* Selection *
Obscure and dry-seeming as it was, this business offered a certain magic.
The magic consisted of turning risky mortgages into investments that would
be suitable for investors who would know nothing about the underlying loans.
To get why this is impressive, you have to think about all that determines
whether a mortgage is safe. Who owns the property? What is his or her
income? Bundle hundreds of mortgages into a single security and the
questions multiply; no investor could begin to answer them. But suppose the
security had a rating. If it were rated triple-A by a firm like Moody's,
then the investor could forget about the underlying mortgages. He wouldn't
need to know what properties were in the pool, only that the pool was
triple-A -- it was just as safe, in theory, as other triple-A securities.

* Given task *
Reproduce verbatim the part of the passage on rated mortgage securities that begins at the words "Obscure and dry-seeming" and stops after the words "the underlying loans.".

* Record list *
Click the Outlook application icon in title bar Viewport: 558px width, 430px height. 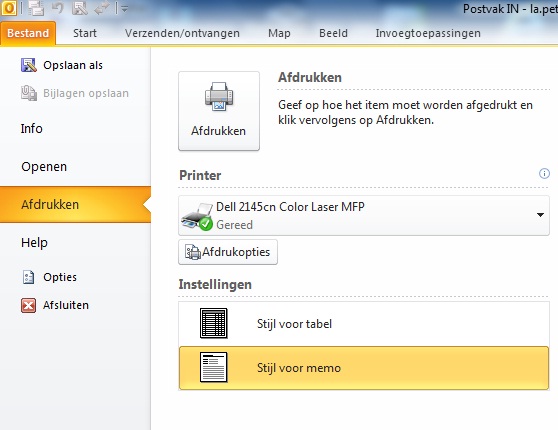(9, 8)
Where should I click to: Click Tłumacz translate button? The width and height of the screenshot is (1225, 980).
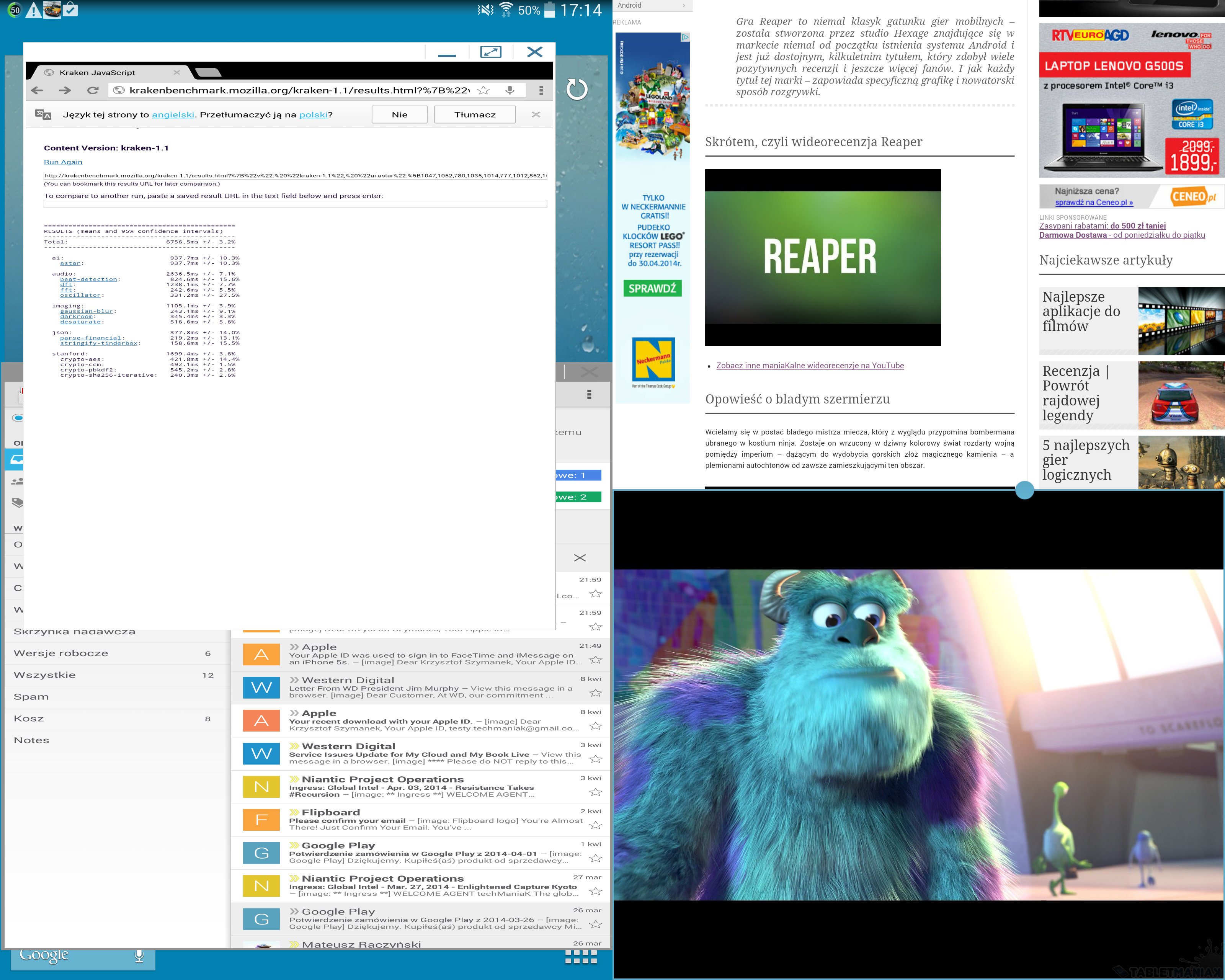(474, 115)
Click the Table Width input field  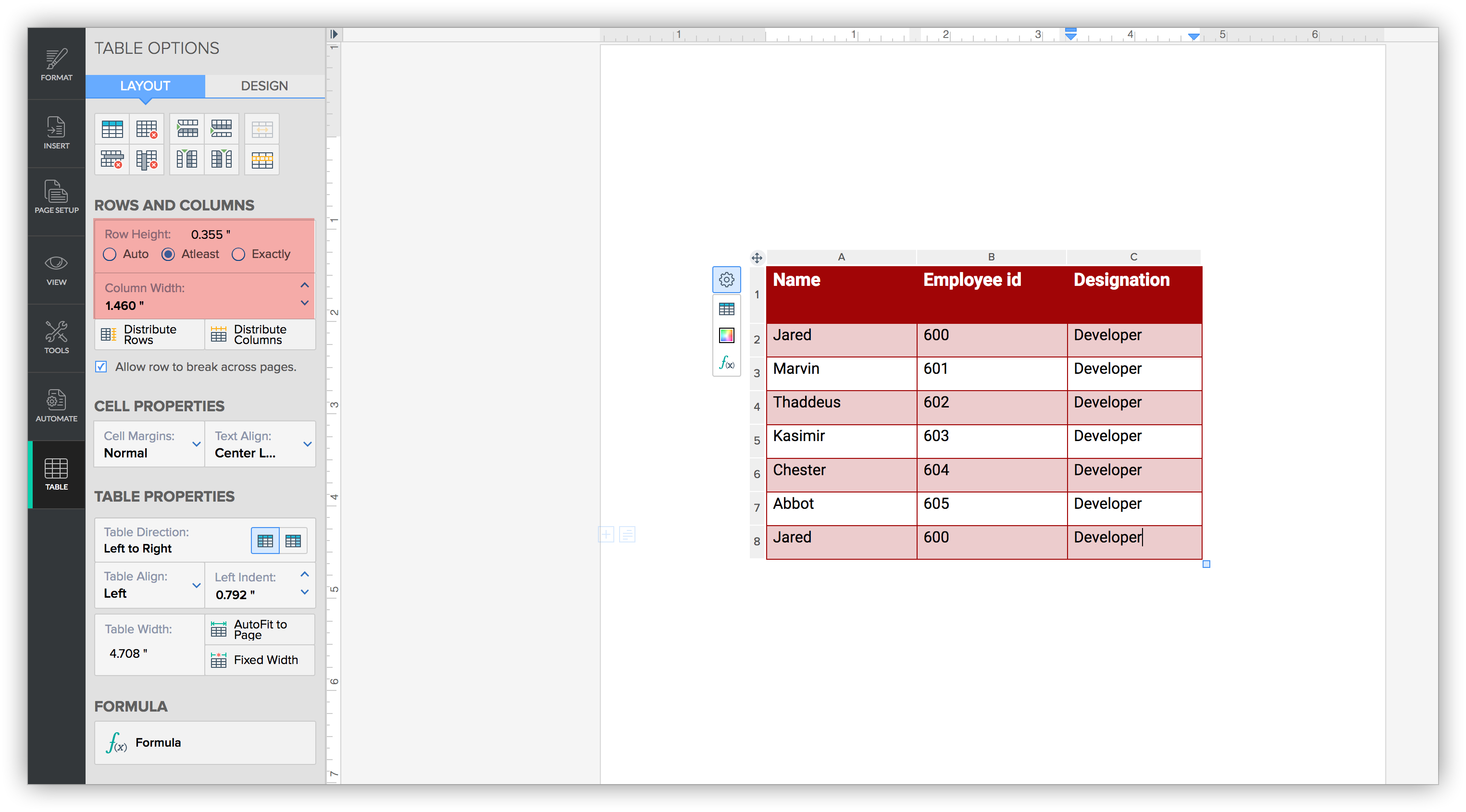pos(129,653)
==
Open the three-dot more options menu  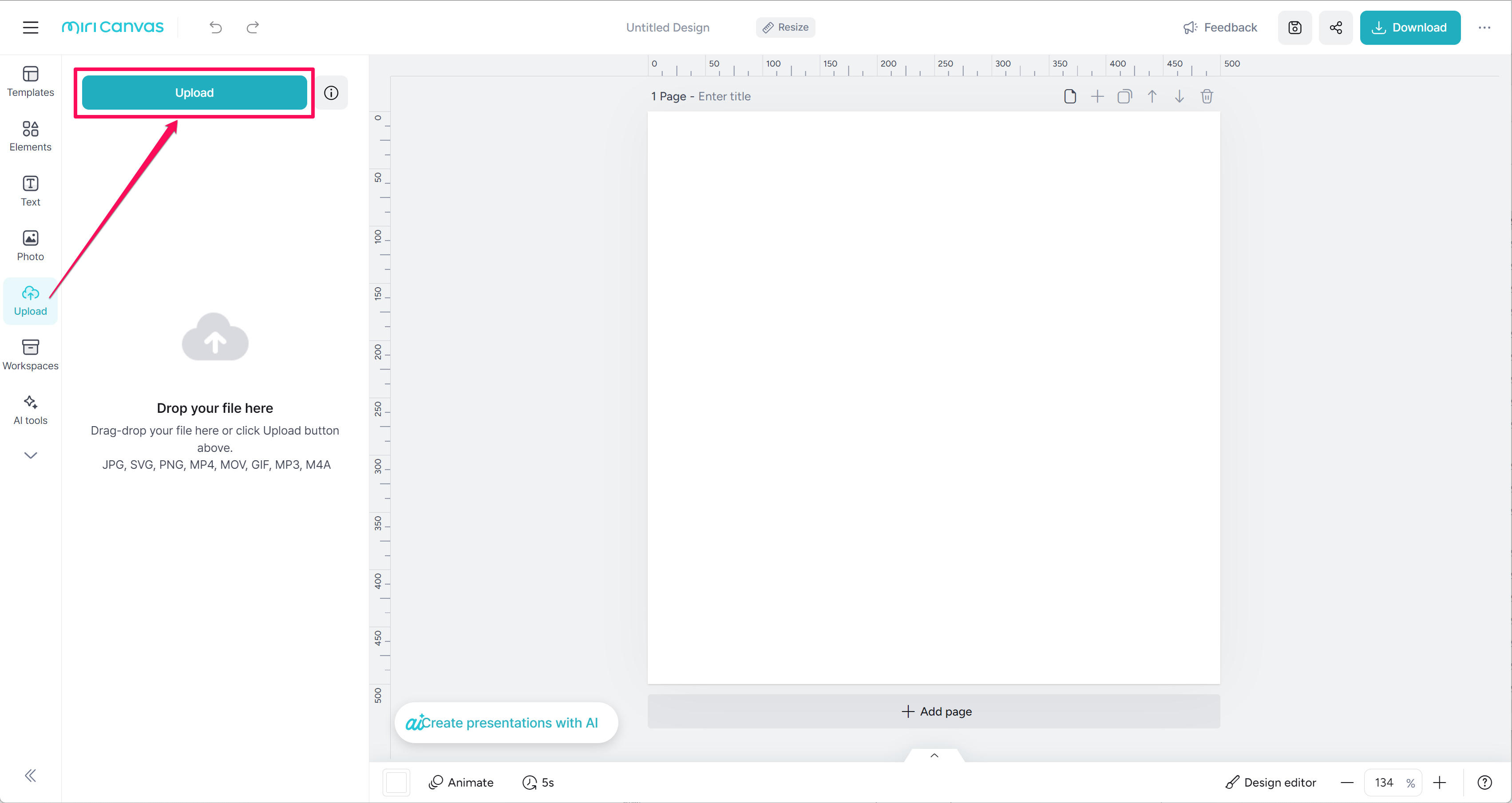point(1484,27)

* In response *
Obscure and dry-seeming as it was, this business offered a certain magic.
The magic consisted of turning risky mortgages into investments that would
be suitable for investors who would know nothing about the underlying loans.